Ce projet est une synthèse et un aboutissement de mes années de formation à l’ENSTA Bretagne :
- les aspects techniques sur le travail du matériau composite et sur l’architecture des coques de bateaux faisant appel à ma formation en Mécanique et en Architecture navale,
- les aspects de management de projet et de création d’entreprise étant l’application directe de ma formation Ingénierie et sciences de l'entreprise.
- Il m’a aussi permis de compléter mes connaissances sur les aspects juridiques, financiers et stratégiques de la création d’entreprise,
- ainsi que sur d’autres domaines peu étudiés en école d’ingénieur, tels que le marketing et la communication.
- Enfin, cela a été l’occasion de développer des soft skills que l’on acquiert seulement par l’expérience : esprit d’entreprendre, écoute active, acceptation des critiques, sens du collectif, pour n’en citer que quelques-uns.
Quels sont vos projets futurs ? Y aura-t-il une suite à ce projet ? Allez-vous lancer l’entreprise ?
J’aime créer et j’ai toujours beaucoup d’idées, donc je suis certaine qu’il y aura d’autres projets. Ce que j’aime dans le processus de création, c’est la possibilité d’apporter des solutions aux problèmes que l’on observe autour de soi. J’ai ainsi l’impression de pouvoir « changer le monde », à mon échelle. Cependant, si passer de l’idée au projet n’est pas un problème, passer du projet à sa réalisation concrète est plus délicat. Cela demande beaucoup de volonté et de persévérance pour aller jusqu’au bout.
En ce qui concerne Circuit Kouc’h, nous avons eu énormément d’encouragements et de retours positifs sur le projet donc cela donne envie de poursuivre l’aventure. A ce stade du projet, il serait intéressant de travailler avec des étudiants en Design sur l’élaboration de prototypes. Je pense en particulier au Master Design de la Transition Ecologique de l’EESAB de Brest.

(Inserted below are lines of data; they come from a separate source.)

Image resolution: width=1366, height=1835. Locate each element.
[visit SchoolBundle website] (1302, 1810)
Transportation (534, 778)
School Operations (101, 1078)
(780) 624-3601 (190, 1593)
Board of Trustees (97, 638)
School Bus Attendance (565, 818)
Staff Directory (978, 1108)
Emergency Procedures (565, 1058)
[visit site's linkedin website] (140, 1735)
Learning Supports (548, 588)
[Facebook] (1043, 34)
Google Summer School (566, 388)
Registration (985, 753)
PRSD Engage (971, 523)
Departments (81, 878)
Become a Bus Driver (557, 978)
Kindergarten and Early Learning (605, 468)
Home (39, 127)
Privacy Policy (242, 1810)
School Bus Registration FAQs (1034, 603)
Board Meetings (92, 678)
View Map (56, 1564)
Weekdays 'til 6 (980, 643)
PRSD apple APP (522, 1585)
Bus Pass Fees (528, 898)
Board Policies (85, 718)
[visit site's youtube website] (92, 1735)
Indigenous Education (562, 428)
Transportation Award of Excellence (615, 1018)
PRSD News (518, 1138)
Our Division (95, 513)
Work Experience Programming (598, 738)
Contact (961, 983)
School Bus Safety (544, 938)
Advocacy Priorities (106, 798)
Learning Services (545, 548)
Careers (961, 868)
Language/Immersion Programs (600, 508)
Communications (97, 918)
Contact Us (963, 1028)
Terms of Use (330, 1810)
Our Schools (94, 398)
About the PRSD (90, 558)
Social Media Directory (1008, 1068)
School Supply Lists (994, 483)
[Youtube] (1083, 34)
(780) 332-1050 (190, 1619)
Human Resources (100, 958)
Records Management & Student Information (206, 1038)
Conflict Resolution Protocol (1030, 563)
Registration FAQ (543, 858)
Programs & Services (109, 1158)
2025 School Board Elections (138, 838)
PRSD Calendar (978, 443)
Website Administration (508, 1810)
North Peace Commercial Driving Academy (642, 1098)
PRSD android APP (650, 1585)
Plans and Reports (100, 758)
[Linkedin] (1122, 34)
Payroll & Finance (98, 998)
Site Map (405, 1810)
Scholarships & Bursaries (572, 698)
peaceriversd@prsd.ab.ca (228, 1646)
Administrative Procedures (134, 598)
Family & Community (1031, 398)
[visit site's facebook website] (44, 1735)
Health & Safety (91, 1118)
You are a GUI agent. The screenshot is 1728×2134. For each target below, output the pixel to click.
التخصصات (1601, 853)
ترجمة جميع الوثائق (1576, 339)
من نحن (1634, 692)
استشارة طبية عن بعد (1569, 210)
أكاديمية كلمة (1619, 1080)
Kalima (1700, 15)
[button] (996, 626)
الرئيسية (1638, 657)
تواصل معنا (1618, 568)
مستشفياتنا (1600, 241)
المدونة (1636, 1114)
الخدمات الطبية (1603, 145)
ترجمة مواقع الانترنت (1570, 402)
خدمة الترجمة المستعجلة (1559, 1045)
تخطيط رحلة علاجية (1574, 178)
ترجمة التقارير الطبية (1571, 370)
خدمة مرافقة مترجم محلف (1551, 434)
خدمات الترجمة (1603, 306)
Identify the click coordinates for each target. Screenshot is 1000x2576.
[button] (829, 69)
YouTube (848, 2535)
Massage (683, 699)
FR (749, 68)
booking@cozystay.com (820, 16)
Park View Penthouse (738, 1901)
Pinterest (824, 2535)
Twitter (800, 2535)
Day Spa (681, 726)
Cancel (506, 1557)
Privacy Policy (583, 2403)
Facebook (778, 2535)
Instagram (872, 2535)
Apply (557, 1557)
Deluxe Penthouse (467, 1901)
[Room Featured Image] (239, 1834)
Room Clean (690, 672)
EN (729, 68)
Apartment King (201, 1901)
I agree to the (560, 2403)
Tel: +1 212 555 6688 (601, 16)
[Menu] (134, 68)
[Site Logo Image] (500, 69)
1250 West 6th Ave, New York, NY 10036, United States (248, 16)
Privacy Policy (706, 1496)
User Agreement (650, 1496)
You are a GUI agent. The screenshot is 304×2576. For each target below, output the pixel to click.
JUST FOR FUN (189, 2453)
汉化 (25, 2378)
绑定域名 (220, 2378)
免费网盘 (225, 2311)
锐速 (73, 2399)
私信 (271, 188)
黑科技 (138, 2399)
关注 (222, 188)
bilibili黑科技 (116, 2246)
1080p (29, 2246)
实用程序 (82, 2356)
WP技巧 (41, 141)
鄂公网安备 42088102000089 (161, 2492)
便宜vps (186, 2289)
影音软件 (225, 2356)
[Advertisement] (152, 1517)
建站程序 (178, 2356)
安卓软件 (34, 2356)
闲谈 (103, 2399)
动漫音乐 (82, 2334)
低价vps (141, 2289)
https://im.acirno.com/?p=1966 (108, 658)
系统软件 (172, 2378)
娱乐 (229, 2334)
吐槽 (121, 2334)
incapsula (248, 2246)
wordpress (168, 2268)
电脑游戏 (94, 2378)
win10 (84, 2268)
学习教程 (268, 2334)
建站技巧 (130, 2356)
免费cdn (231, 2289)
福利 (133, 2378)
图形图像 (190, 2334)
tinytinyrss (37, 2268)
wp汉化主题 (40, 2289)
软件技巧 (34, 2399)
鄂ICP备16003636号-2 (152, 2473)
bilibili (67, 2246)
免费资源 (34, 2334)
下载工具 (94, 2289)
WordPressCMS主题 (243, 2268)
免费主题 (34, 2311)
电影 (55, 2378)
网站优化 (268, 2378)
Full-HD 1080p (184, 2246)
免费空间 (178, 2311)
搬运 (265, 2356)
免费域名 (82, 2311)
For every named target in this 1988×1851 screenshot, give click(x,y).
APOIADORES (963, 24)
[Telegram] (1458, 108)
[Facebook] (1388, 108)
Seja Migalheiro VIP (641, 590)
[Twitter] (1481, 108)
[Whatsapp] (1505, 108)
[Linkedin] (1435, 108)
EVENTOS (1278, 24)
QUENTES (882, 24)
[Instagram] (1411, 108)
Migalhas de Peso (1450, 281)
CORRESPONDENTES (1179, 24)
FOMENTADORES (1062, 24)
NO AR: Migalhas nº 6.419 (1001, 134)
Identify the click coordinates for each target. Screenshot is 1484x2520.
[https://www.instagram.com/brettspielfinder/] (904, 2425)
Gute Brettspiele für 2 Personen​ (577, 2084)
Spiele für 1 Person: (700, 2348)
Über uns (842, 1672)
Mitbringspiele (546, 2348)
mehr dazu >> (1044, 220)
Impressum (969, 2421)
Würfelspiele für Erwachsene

Quant à créer l’entreprise, cela suppose au préalable d’avoir obtenu des résultats probants sur le prototypage et d’avoir validé le marché en faisant appel à un professionnel pour mener une étude de marché plus large et rigoureuse. Si effectivement le projet a le potentiel de devenir une entreprise rentable et pérenne, sa création pourra être sérieusement envisagée. Mais aujourd’hui, j’ai aussi envie de découvrir l’industrie et le salariat, et pourquoi pas y faire mes armes avant de revenir vers la création d’entreprise dans quelques années.